The Holey Controller is a modified Yamaha WX11 MIDI wind controller that I created for use in playing my digital waveguide woodwind instruments (see my thesis for more information). Using digital waveguide techniques, I developed an efficient model of a woodwind tonehole that accurately simulates all the states of the hole from fully open to closed (see Real-time Computer Modeling of Woodwind Instruments [with Perry R. Cook] in my online papers page). I then implemented an eight-hole woodwind model using the Synthesis ToolKit in C++ (STK), which allowed me to manipulate the various toneholes in realtime. The problem then became, "How do I control this model?" All currently available MIDI wind controllers output a single MIDI note number for any particular fingering ... no matter how unconventional this fingering may be. Further, these instruments provide no intermediate finger position information for finger states BETWEEN open and closed.
So, the idea was to take the Yamaha MIDI wind controller and place Force Sensing Resistors (FSRs) under each key to determine the key positions. Between the FSRs and the key, a small piece of foam was inserted. In this way, the FSR was driven in its initial highly nonlinear range. Each FSR was connected via ribbon cable to a BASIC Stamp II microcontroller, which was used to determine the key position and output the result in the form of MIDI ControlChange messages. Because I am also using breath pressure MIDI messages from the WX11, I merge the two MIDI channels before inputing the result to my STK instrument. Figure 1. shows the complete MIDI wind controller system with BASIC Stamp II microprocessor. Since taking these pictures, I finally put all the electronics into a nice "belt-clip" box.
Figure 1. The Holey Controller with BASIC Stamp II microcontroller.
Figure 2. shows a closeup of the FSR/key setup. The FSRs were taped to the WX11 and attached to the ribbon cable with two-pin socket connectors.

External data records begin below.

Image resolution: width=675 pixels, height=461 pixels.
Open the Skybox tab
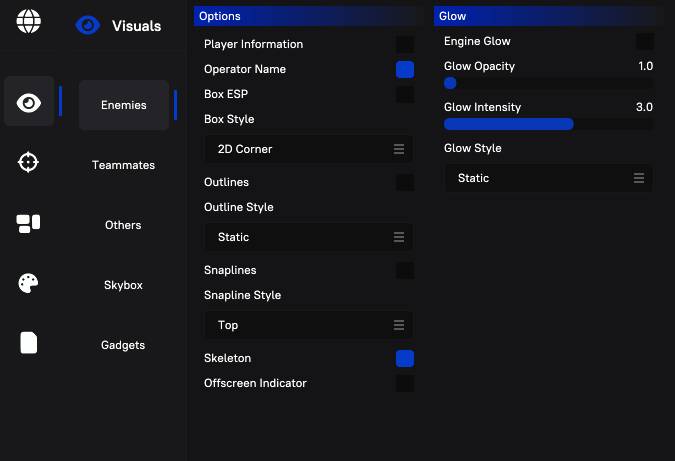click(123, 285)
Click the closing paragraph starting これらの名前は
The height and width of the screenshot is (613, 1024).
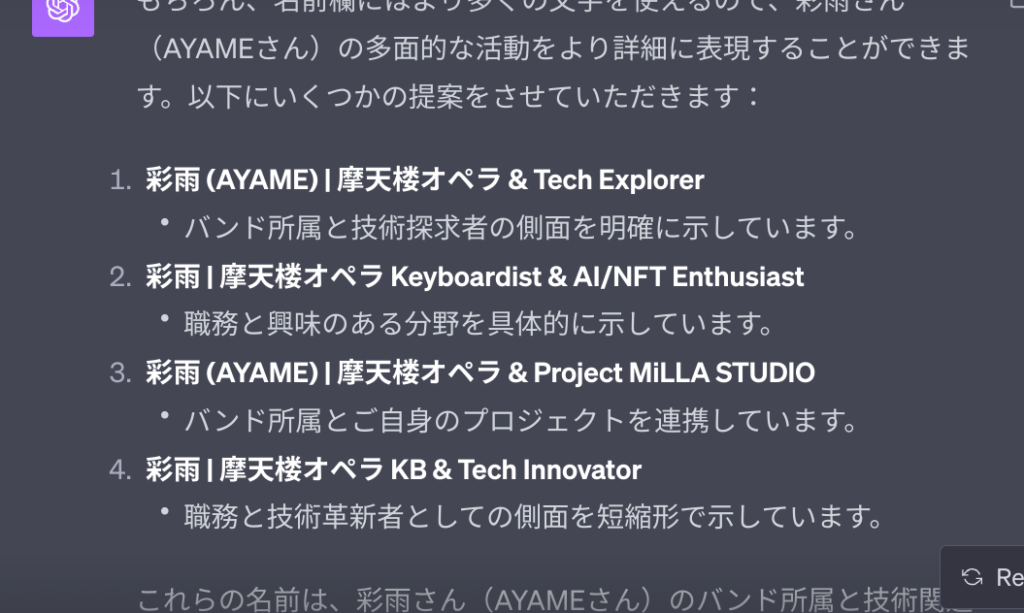click(555, 599)
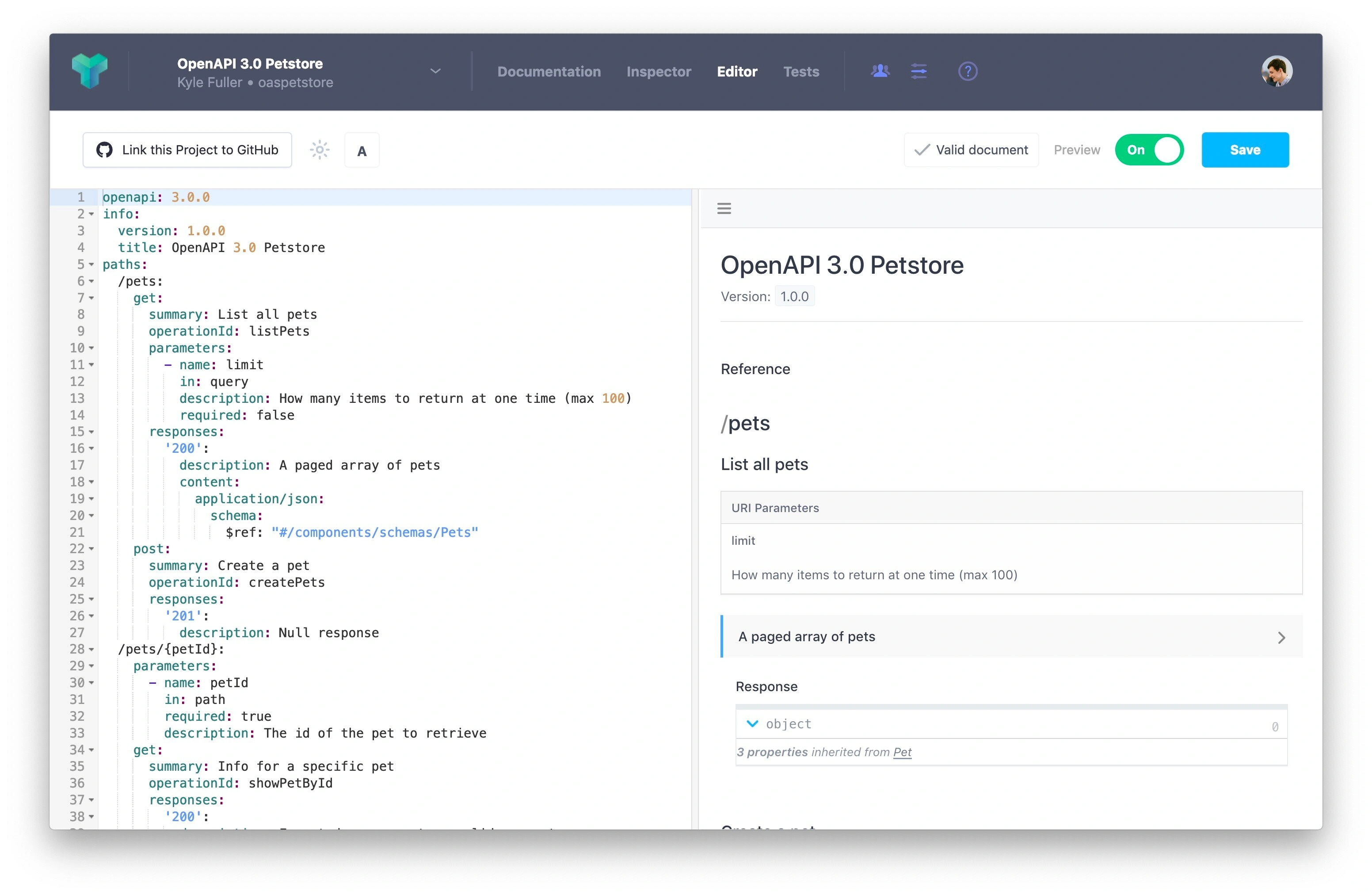Expand the project name dropdown arrow
This screenshot has width=1372, height=895.
pyautogui.click(x=435, y=71)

Figure 2. Closeup of the FSR/key setup.
The BASIC Stamp measures the FSR resistance value via an RC circuit setup. By setting a BSII pin high for one cycle count, the capacitor is charged. The microcontroller then measures the time required for the capacitor to discharge to a "pin low" value. Because of the number (10) of RC circuits used with the Holey Controller, I used small capacitors to keep the RC-times relatively low. I also used trim pots in parallel with the FSRs to calibrate each circuit.